This is the documentation of the Exakat engine, version 1.6.6 (Build 878), on Mon, 11 Feb 2019 21:18:56 +0000.
1.1. What is Exakat ?¶
Exakat is a tool for analyzing, reporting and assessing PHP code source efficiently and systematically. Exakat processes PHP 5.2 to 7.4 code, as well as reporting on security, performance, code quality, migration.
Exakat reads the code, builds an AST and several dependency graphs, then indexes all of it in a graph database. From there, exakat runs analysis, collecting potential errors and descriptive information about the code. Finally, exakat produces reports, both for humans and machines.
1.2. Exakat Use Cases¶
1.2.1. Code quality¶
Exakat detects hundreds of issues in PHP code : dead code, incompatible calls, undefined calls, illogical expressions, etc.

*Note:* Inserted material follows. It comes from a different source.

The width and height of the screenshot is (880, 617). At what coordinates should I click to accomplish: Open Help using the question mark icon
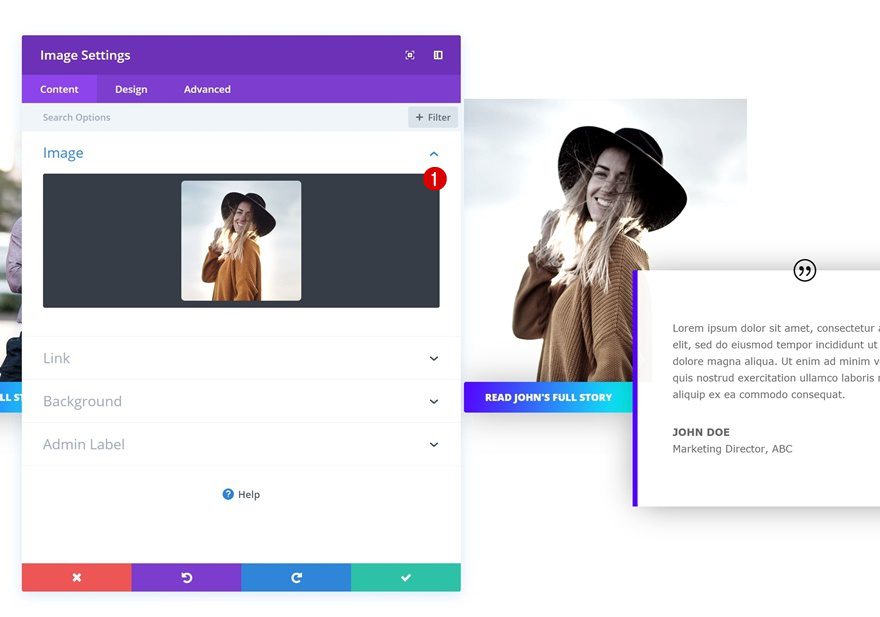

Exakat is built for PHP, and cover common mistakes.
1.2.2. PHP version migration¶
Every PHP middle version is a migration by itself : based on the manual and common practices, exakat find both backward incompatibilities, that prevent migration, and new features, that makes code modern.
Exakat review code for minor version, and spot bug fixes that may impact the code.
1.2.3. Framework code quality¶
Common best practices and recommendations for specific plat-forms like Wordpress, CakePHP or Zend Framework are covered.
1.2.4. PHP configurations¶
Exakat detects several specialized analyzes, for Web security : making the code more secure online; PHP performances : allowing faster execution.
1.2.5. Security, performances, testability¶
Exakat has several specialized analyzes, for Web security : making the code more secure online; PHP performances : allowing faster execution; Testability : targeting the common pitfalls that makes code less testable.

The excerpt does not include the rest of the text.